Recently I needed to be able to do random sampling of query results using an Elasticsearch index. This also needed not only to return a random set of results (i.e. random order) but in addition to return the results grouped by a field.

Solution

Random samples

Returning random results, this part is easily done with Random Scoring within a Function Score Query:

{
  "query": {
    "function_score": {
        "random_score": {}
    }
  }
}

Note: Random score function can take an optional seed, but without one, it uses current timestamp (check your ES version though)

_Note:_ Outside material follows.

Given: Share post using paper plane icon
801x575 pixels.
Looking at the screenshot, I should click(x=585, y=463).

One thing to consider is that if you want to combine this with another query, then you want to put that query as part of the function score itself e.g.

{
  "query": {
    "function_score": {
        "query": {
            "bool" : {
                "must" : {
                    "term" : { "user" : "rph" }
                }
            }
        },
        "random_score": {}
    }
  }
}

Grouped random samples

In order to do a grouping, the recommended approach is to use the top_hits aggregation, this is mentioned within ES's own documentation.

{
   "query":{
      "function_score":{
         "random_score":{

         }
      }
   },
   "aggs":{
      "random_sample_groups":{
         "terms":{
            "field":"my_field_to_group_by",
            "size":10
         },
         "aggs":{
            "random_samples":{
               "top_hits":{
                  "size":1
               }
            }
         }
      }
   }
}

Here we use a terms aggregation to group by and then sub aggregate with top_hits to get the actual samples.

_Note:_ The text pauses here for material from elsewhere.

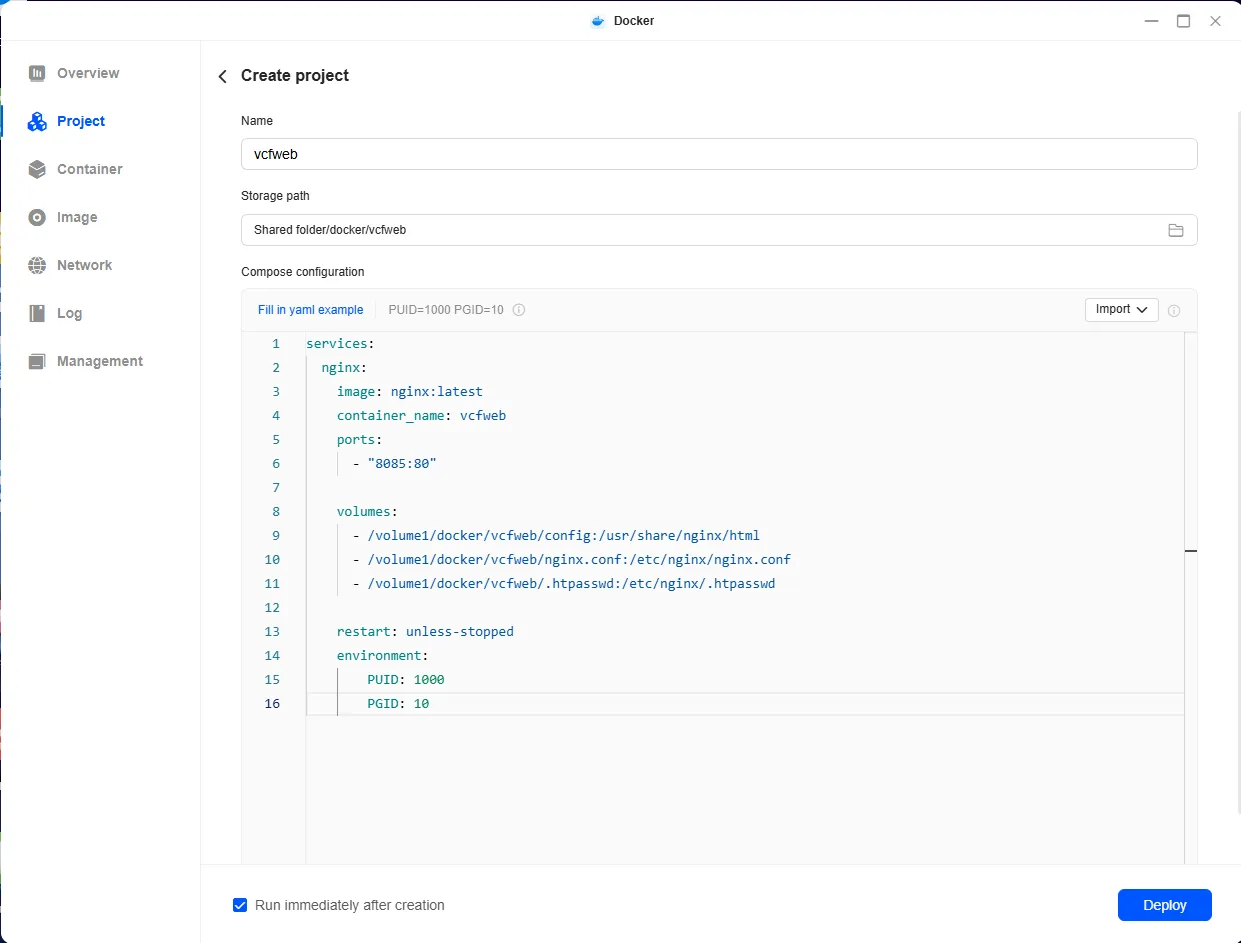Open the Network globe icon
This screenshot has width=1241, height=943.
click(37, 265)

  • The size within the terms aggregation, is used for the max number of groups, if you don't know how many you might want to look into composite aggregations that let you paginate.
  • The top_hits size refers to the number of hits you want to retrieve, so in this example we just want 1 from each group.

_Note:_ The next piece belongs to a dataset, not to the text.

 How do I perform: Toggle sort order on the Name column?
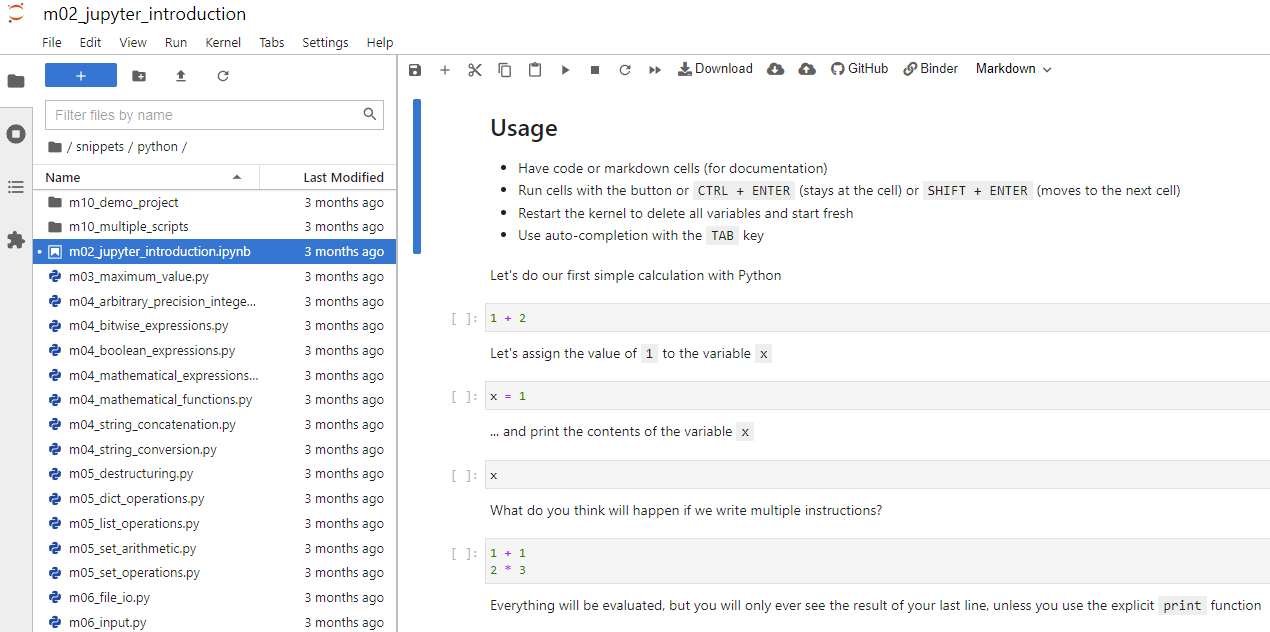(x=62, y=177)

It is important to realise your query results are actually in the aggregation not in the main result set, so when parsing you will want to parse out the _source hits to return within your application. If you don't wish to return any results in the main query, just add a size of 0 to the main query.

Final thoughts

You can further combine as required to build up more complex random result querying, or just return subsets of information as required, but this is the basics of how to get random grouped sampling from ES.